- ASSIGNMENT -
Write out exactly the lines from the one containing "Viewport: 896px width, 1342px" through the last line of the records below, both included, and leave out any pictures.

Top of DATA

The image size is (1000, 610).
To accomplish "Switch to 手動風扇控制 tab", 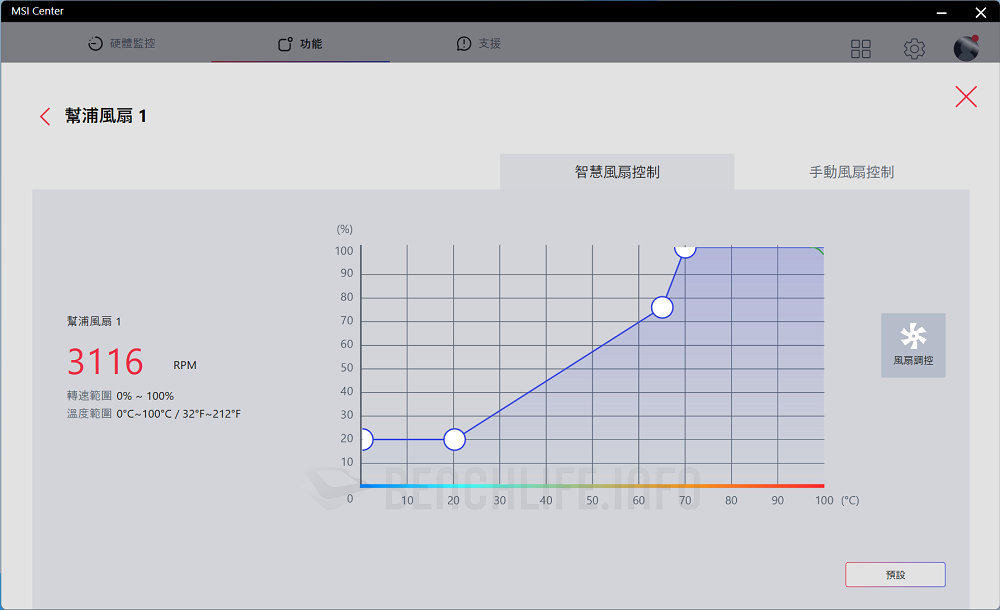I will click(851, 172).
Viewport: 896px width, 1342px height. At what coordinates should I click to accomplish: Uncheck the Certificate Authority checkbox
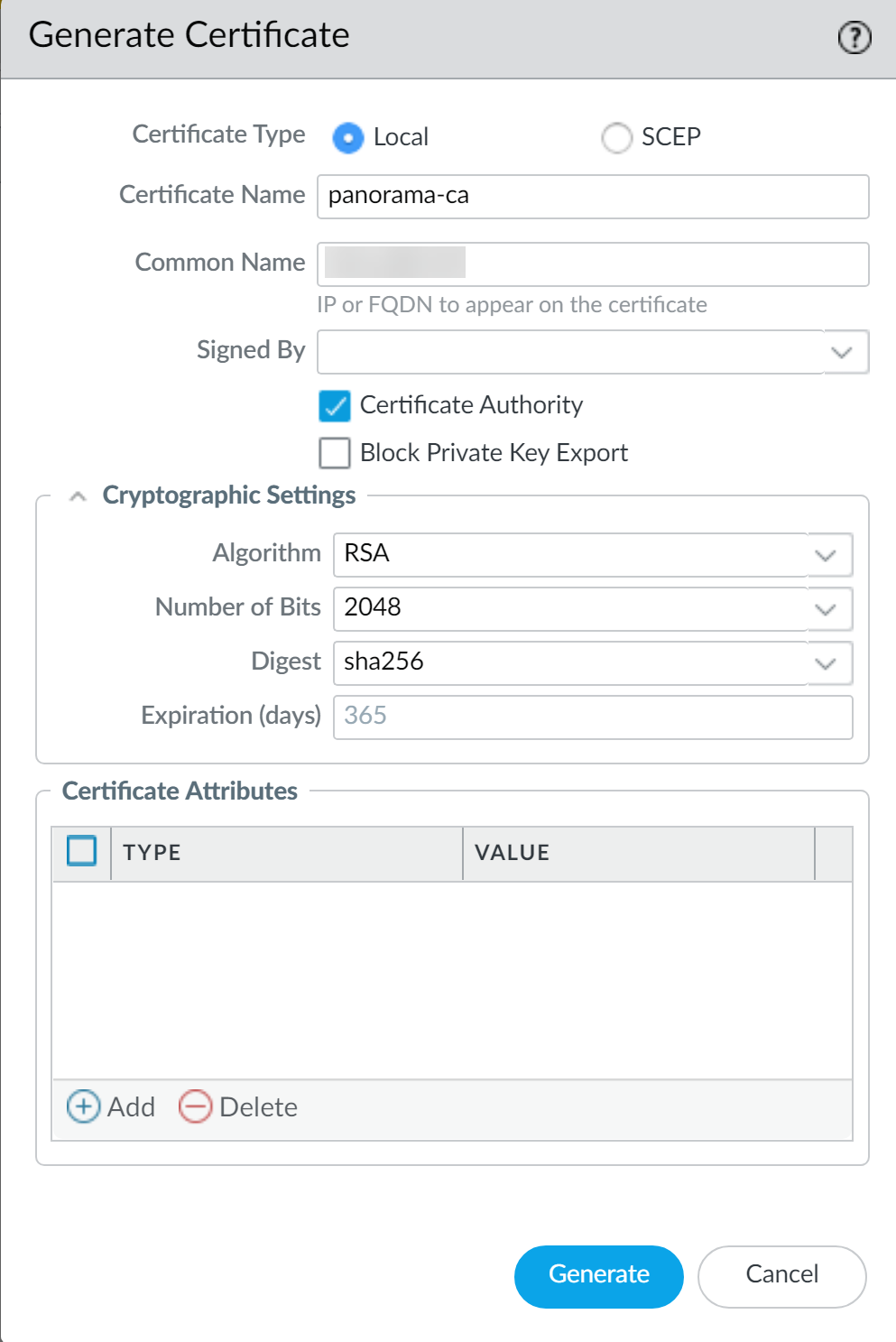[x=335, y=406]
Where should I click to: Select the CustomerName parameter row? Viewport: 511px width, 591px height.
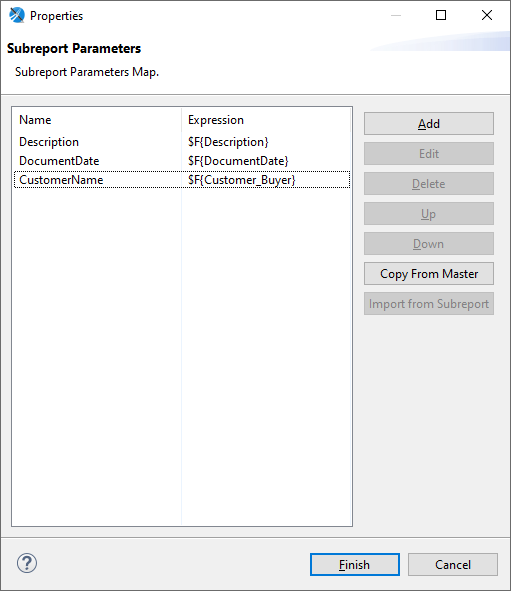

Bottom of DATA

- PROBLEM SOLUTION -
Viewport: 896px width, 1342px height. At what coordinates should I click to accomplish: Uncheck the Certificate Authority checkbox
[x=335, y=406]
Where should I click to: Select the CustomerName parameter row? Viewport: 511px width, 591px height.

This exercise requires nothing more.